Dini lider etkisine sahip
Den, düşünür Marx'ın eseri eleştirilse de etkisi tartışmasız, diyor:
“Marx'a 'Totalitarizmin habercisi', 'Gulag'ın peygamberi' diye küfretmek mümkün. Hatta öngörülerinden bir tanesinin bile doğru çıkmadığı ileri sürülebilir. ... Marx'ı değerlendirmenin yolları çeşitli. Ama şunu unutmamak lazım ki, insanlık tarihi üzerindeki etkisi Avrupa ve Asya'nın büyük dini kişilikleriyle boy ölçüşebilecek, diğer bütün 'salt entelektüellerin' etkisini katbekat aşan bir insandan bahsediyoruz. ... Sadece bu yüzden bile Marx'ı yargılarken dengeyi tutturmamız lazım.”
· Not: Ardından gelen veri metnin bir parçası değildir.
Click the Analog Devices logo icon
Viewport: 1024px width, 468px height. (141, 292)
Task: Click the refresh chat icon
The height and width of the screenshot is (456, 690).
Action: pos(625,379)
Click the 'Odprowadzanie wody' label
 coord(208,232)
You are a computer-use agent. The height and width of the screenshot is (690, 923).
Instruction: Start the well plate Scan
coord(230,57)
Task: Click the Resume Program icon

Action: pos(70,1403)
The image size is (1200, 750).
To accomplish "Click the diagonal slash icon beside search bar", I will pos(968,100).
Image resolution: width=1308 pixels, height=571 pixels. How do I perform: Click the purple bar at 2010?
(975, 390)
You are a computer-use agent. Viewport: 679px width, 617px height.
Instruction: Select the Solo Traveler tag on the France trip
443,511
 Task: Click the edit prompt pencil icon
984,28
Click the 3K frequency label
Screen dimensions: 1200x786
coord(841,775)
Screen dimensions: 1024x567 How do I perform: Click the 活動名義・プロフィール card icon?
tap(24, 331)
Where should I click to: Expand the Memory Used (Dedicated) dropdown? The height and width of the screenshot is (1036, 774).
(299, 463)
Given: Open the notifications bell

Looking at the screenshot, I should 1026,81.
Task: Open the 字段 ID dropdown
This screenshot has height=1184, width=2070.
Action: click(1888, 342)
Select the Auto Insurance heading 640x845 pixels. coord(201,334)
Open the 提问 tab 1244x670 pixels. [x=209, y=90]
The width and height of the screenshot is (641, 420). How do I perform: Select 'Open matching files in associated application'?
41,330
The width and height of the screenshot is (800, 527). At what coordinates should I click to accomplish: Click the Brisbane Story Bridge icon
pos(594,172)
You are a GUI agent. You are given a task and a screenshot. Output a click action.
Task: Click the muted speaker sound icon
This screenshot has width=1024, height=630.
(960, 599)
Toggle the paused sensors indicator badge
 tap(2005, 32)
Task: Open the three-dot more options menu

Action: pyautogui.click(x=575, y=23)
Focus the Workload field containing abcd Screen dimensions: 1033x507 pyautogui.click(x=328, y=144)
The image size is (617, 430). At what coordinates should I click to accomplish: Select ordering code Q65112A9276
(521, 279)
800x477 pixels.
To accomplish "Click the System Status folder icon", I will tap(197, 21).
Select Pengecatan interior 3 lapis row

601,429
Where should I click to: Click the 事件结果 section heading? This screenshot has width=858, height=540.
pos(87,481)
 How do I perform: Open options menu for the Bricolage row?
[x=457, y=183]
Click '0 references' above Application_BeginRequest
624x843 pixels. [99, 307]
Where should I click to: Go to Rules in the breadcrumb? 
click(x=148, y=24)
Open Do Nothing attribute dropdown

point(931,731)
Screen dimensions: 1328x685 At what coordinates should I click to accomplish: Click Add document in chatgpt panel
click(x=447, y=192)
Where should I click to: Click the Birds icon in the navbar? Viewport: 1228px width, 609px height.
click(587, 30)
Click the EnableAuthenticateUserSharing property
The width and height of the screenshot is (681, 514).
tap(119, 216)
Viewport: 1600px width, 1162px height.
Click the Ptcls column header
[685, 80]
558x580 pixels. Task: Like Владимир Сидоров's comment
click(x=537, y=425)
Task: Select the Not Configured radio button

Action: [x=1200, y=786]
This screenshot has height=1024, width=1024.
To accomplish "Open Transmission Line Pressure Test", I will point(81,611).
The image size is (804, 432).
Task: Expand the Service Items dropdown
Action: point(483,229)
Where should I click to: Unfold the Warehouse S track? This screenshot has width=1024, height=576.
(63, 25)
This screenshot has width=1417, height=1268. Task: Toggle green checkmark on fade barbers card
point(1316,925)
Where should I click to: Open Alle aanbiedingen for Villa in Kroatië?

Marksizm şiddet içeren bir ideoloji
PestiSrácok, sözde hümanist düşünür Marx'a duyulan hayranlığa anlam veremiyor:
“Resmi liberal sol dogma, Marx'ın dürüst, zeki, duyarlı bir düşünür olduğunu, sadece öğrencilerinin onu yanlış anladığını ve kötü lanse ettiğini, bunun da tatsız yan etkilerin ortaya çıkmasına yol açtığını ileri sürer. ... Ruh hastası ve seri katil ardıllarını düşünecek olursak, Marx'ın gerçekten de onlardan zeki olduğunu teslim etmeliyiz. Onun tek yaptığı, proletaryanın zaferi için cinayet de işlenmesi gerekeceğini ifade etmekti. Nitekim 'Gotha Programı'nın Eleştirisi'nde, 'geçiş döneminde devletin devrimci bir proletarya diktatörlüğü olması zorunludur,' der. Bu cümle Lenin'in, Stalin'in, Mao'nun ve Pol Pot'un kanlı söylemleri ve eylemlerinden gerçekten daha zarif değil mi?”